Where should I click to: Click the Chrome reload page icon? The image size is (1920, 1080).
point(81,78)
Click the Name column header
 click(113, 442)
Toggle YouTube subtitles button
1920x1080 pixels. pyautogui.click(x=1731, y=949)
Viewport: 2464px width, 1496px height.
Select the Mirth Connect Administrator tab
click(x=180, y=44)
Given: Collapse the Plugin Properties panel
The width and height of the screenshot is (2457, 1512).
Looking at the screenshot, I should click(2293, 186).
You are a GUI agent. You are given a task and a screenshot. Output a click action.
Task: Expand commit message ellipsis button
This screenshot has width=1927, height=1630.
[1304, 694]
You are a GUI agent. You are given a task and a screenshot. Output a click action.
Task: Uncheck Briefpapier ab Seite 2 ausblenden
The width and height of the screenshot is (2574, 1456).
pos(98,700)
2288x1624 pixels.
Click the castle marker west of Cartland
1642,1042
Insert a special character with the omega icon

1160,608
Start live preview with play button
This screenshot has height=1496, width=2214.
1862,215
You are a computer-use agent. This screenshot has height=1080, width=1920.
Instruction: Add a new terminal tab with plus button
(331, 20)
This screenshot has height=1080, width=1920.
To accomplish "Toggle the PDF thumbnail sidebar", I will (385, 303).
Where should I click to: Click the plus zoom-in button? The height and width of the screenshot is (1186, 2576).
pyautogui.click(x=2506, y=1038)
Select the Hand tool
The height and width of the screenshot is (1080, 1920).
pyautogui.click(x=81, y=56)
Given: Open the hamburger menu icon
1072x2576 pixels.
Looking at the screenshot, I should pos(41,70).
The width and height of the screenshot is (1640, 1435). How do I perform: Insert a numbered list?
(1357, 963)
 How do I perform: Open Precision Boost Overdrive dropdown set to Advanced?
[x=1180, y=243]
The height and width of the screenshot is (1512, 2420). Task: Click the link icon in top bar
------------
- _Aim of the exercise_
Copy exactly the line that contains "Select the Hand tool" and every line after it through the end of the entries, with nothing added.

- _Solution for this task_
Select the Hand tool
The height and width of the screenshot is (1080, 1920).
pyautogui.click(x=81, y=56)
Given: Open the hamburger menu icon
1072x2576 pixels.
Looking at the screenshot, I should pos(41,70).
The width and height of the screenshot is (1640, 1435). How do I perform: Insert a numbered list?
(1357, 963)
 How do I perform: Open Precision Boost Overdrive dropdown set to Advanced?
[x=1180, y=243]
The height and width of the screenshot is (1512, 2420). Task: Click the link icon in top bar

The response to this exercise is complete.